One of Giacomo's most insightful practices is applying the Pareto Principle (the 80/20 rule) to his social connections: "I pick the people I want to spend my time with. I cannot spend time with everybody and partying all the time. I try to apply the Pareto principle to people as well." This selective approach ensures that his social energy goes to relationships that truly recharge rather than drain him. By consciously choosing quality over quantity in relationships, Giacomo created a support system that enhances rather than depletes his energy for building his company.

The Productivity Paradox

The most counterintuitive insight from our conversation was how reducing working hours actually increased output: "If I work eight hours instead of 12, those eight hours are still more productive than the 12 that used to be. I see this impacting my work specifically on the strategic side – I have much more clarity when it comes to decision-making and velocity." This productivity paradox – that less can truly be more – challenges the fundamental startup assumption that longer hours equate to greater progress. Giacomo's experience suggests that strategic clarity, not time spent, is the true performance multiplier.

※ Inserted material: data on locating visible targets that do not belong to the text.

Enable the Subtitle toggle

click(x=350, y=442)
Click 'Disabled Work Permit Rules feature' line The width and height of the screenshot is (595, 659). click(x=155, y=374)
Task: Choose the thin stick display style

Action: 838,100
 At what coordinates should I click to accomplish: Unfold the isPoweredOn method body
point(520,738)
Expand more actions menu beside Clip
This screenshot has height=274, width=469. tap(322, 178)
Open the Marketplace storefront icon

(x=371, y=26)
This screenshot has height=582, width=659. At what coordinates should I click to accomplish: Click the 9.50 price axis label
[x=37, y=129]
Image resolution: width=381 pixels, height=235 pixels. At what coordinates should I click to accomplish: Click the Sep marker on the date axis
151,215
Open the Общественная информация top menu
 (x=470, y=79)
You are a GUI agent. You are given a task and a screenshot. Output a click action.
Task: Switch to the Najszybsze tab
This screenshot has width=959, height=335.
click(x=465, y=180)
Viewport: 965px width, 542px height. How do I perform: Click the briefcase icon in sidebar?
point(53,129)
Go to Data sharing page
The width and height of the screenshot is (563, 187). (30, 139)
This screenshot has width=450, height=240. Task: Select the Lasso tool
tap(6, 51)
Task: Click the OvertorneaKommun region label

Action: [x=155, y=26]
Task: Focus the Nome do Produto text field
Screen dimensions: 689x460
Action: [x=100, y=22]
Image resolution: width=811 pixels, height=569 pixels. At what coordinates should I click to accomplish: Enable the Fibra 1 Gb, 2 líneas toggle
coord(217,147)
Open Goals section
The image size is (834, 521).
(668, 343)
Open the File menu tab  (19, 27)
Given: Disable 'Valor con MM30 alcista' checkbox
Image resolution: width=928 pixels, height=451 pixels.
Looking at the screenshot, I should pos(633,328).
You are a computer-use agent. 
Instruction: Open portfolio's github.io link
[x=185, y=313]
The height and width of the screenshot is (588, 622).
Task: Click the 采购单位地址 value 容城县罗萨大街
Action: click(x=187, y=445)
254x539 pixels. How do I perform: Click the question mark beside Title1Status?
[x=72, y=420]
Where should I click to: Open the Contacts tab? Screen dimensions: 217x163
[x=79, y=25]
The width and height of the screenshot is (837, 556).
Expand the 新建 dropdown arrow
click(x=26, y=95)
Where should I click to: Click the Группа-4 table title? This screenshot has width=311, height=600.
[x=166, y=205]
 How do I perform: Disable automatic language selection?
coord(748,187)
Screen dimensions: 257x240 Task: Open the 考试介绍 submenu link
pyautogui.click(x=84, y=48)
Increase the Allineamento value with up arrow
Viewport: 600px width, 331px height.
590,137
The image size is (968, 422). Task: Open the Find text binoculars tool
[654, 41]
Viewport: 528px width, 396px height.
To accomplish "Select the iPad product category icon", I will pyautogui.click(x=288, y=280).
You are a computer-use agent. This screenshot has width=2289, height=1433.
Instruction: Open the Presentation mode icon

The Co-Founder Communication Protocol

During a pivotal early crisis – when their CTO tried to blackmail them and shut down their platform – Giacomo and his co-founder developed a critical practice: "From that moment, everything we do, we put smart goals in written form, so there's no room for misunderstanding." This formal communication approach, prompted by crisis, became a cornerstone of their successful partnership. "When it comes to strategic stuff and we start from different opinions, we want to really understand each other's perspective and find common ground – not what's maybe best for Giacomo or for Pietro, but what's best for Pack and for the company."

My Personal Reflections:

My chat with Giacomo was like a time travel for me. We discussed about the challenges of cofounding your first venture, when you still haven’t developed any “skin” on what can go wrong and this is probably the first big wall most founders hit in their first journey. At the same time, I see a much bigger awareness and conscientiousness among “younger” founders when it comes to breaking the hustle culture hamster wheel early on in their career. I’m not sure whether it’s because they carry much less trauma from their childhood and thus are less prone to fall into the “I have to prove this to the world” kind of mentality, or they are simply much more mature about these topics. For sure, I highly esteem founders like Giacomo who have the courage and vision to build healthy boundaries between their private and professional life. Acknowledging the need to build sustainable routines and recovery time. It may seem easy to do, but for most founders this is such a hard decision - “people will think I’m not working hard enough otherwise”.